By April 18, 2013 Performance

“Senseless.”

Justin Trudeau chose an apt word to describe the horror that broke Boston’s heart this week.

We agree, shake our heads and shudder.

If we work in media, however, we will try to make sense of it. We will scramble for sources, work the phones, the contacts, and these days, keep a sharp eye on Twitter and all the myriad new media that can make traditional sources seem to play catch up.

It is a dizzying race to get there first.

Last year, our family got caught up in this very circus from the safety of our couch.  We began to watch HBO”s The Newsroom. Written by the brilliant Aaron Sorkin, the show was constructed around real-life news stories, delivered by an idealistic prime time cable news crew.

It was hardly a hit.

Many critics, deploring Sorkin’s preachy characters, leveled charges of elitism and bias.  Are we to believe bias isn’t evident everywhere else? Over here at Wit’s End, I kept watching but that’s no surprise.  Call me a sucker for literate speechifying and witty repartee. Old movies with flinging quips have me enthralled. Who cares if no one on my planet uses his kind of brilliant play by plays? No one I know is Ironman either. The point is an idealized version of humanity, done to perfection also in Sorkin’s earlier hit, The West Wing. I fell for the cast, the romantic underpinnings-hell, why not ignore the irritating low points? Few writers on television can make the heart soar quite like Sorkin. 

Now it turns out, from the real-life coverage of the Boston bombings, that Sorkin got it right, making him a prescient philosopher-king, who may also be a pompous ass for all I know but that’s beside the point.

Earlier in the week, we saw that race to be the first result in inaccurate reporting. First came CNN’s breathless announcement, picked up by other news organizations, that a suspect was in custody. By the end of the day, they were backpedaling. Hardly a new phenomenon—few journalists are innocent. We’ve all made mistakes in the search for the story. These days, when the method of getting the story has been turned upside down, I wonder if all that craft that went into reporting is dead.

So what? Isn’t it more democratic to demolish top-down business models and allow all of us to make our own news? The immediacy of Twitter is damn seductive. We are enthralled, now accustomed to rapid-fire discoveries.

No.

When you work in a newsroom, as I did a million years ago and discover there are rules to follow and methods to mine, you understand and respect process and craft do more for the story than just getting it out. Suddenly, I hear news reporters on radio and television, adding qualifying tag lines, this is a developing story or a fluid story or introducing their show as champions of long-form journalism.

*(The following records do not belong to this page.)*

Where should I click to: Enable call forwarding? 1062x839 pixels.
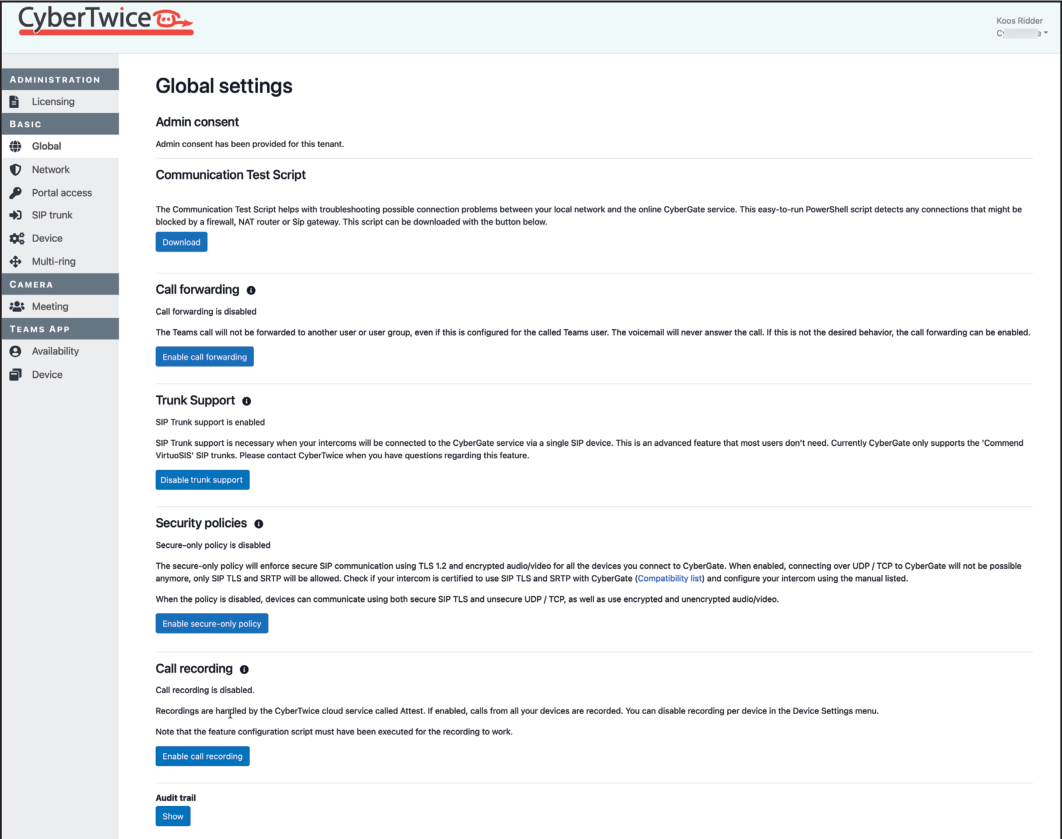click(x=204, y=356)
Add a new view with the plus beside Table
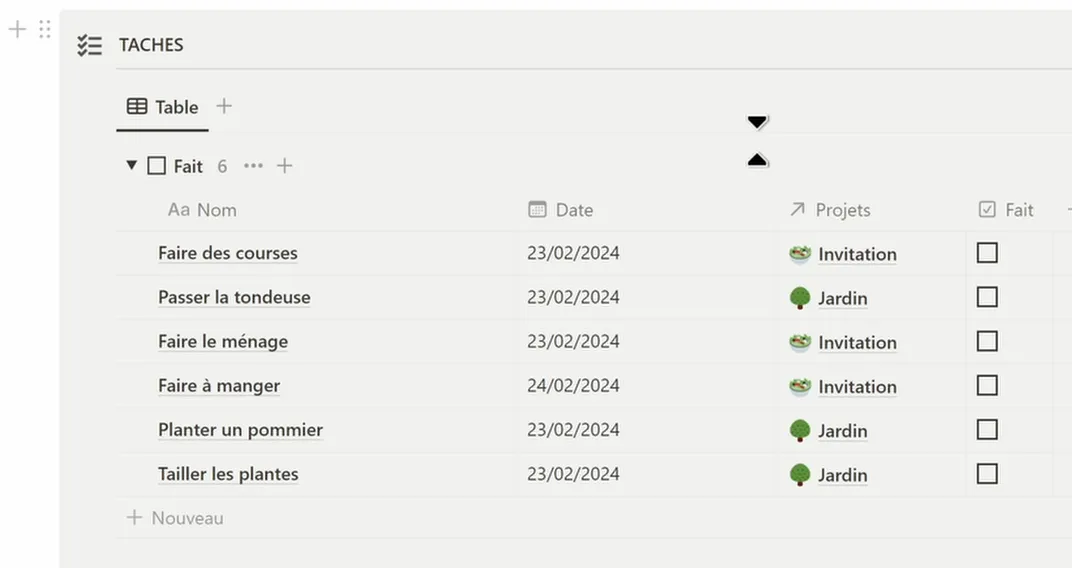 tap(224, 106)
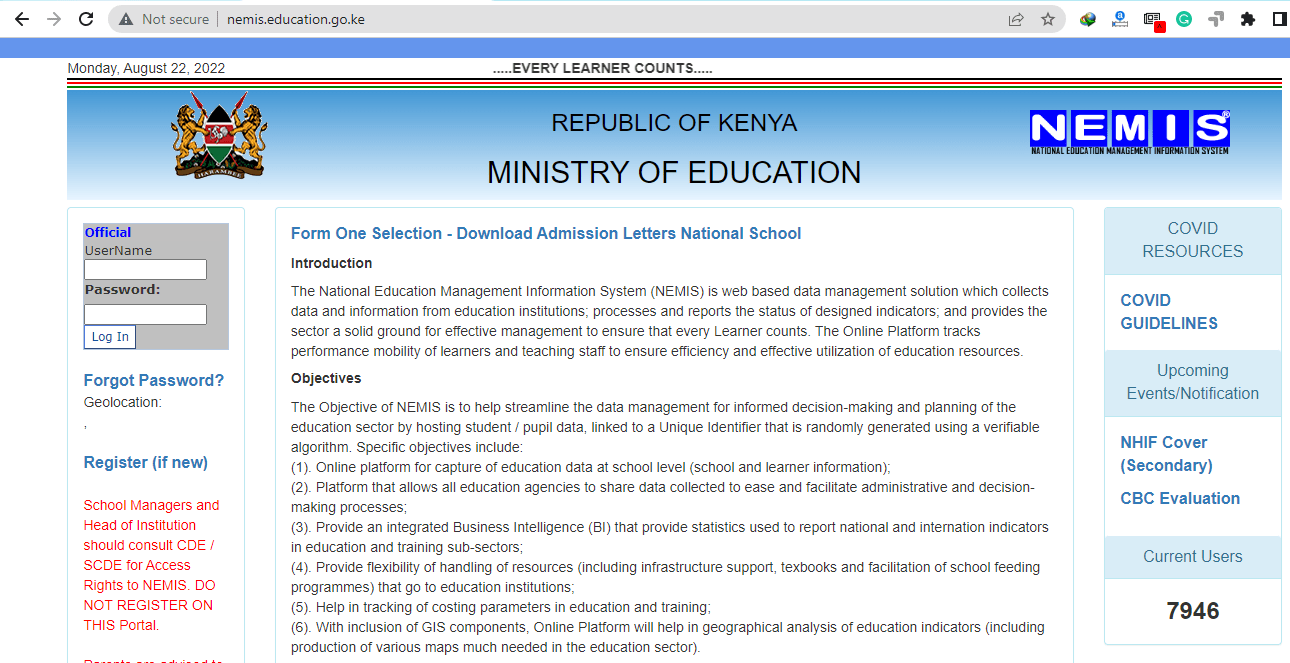Click the Alexa rank extension icon
Image resolution: width=1290 pixels, height=663 pixels.
click(x=1120, y=18)
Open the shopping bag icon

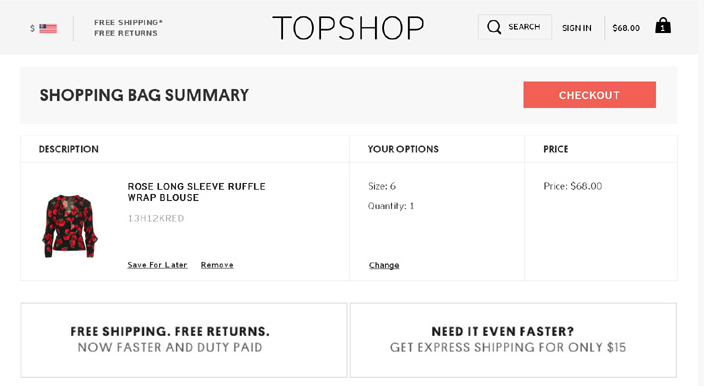tap(663, 26)
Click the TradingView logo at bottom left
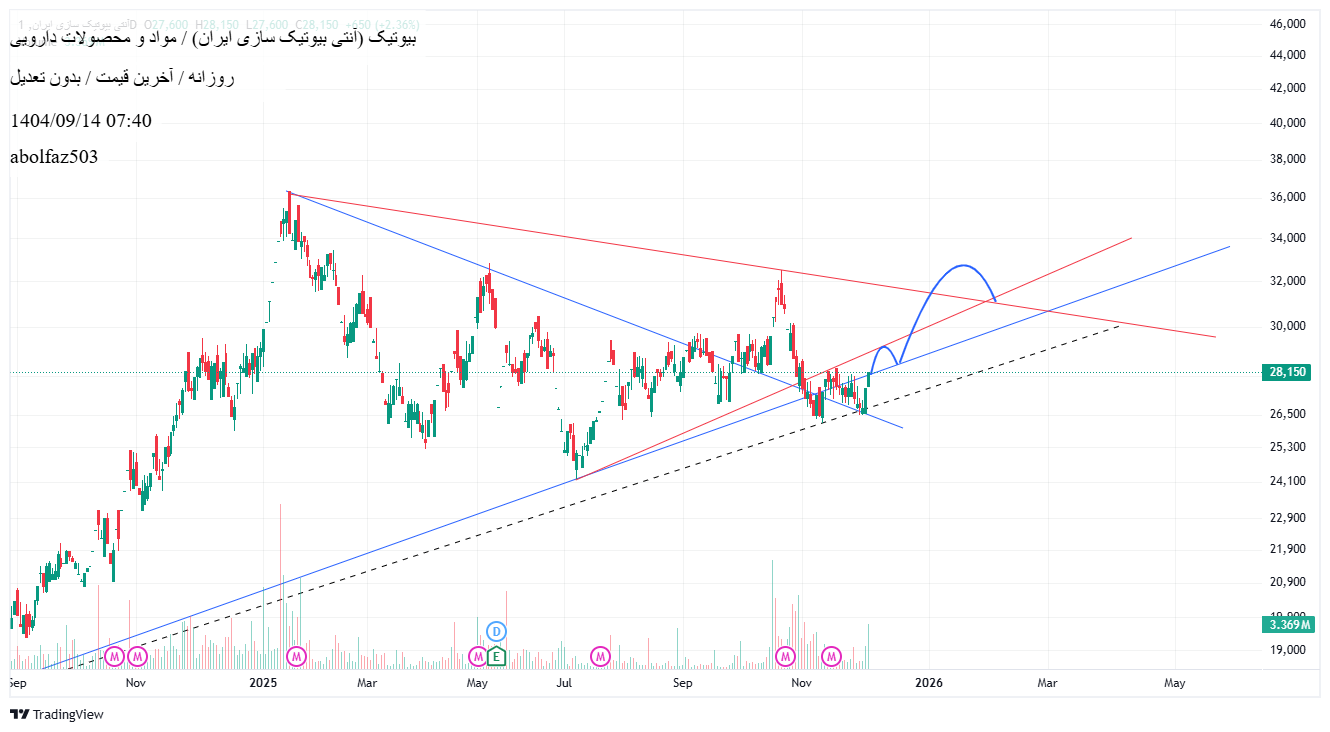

 Restraint has always been important in complicated news stories, but now it appears to be a choice one makes and then announces to others as an apology or a triumphant line in the sand.

Or not.


Here is how it played out on CNN.

 
 

You can likely find online that now-infamous episode of Sorkin’s fictional but not-so-much Newsroom as they handle the news of Gabby Giffords’ shooting. The episode, called I’ll try to fix you, has suddenly become prescriptive as the Twitter world lit up this week with references to Sorkin’s show. It is worth watching the whole clip if only to imagine a world where people actually behaved in this manner, and not just in Sorkin’s imagination.

The Newsroom was renewed for a second season which will begin this July on HBO.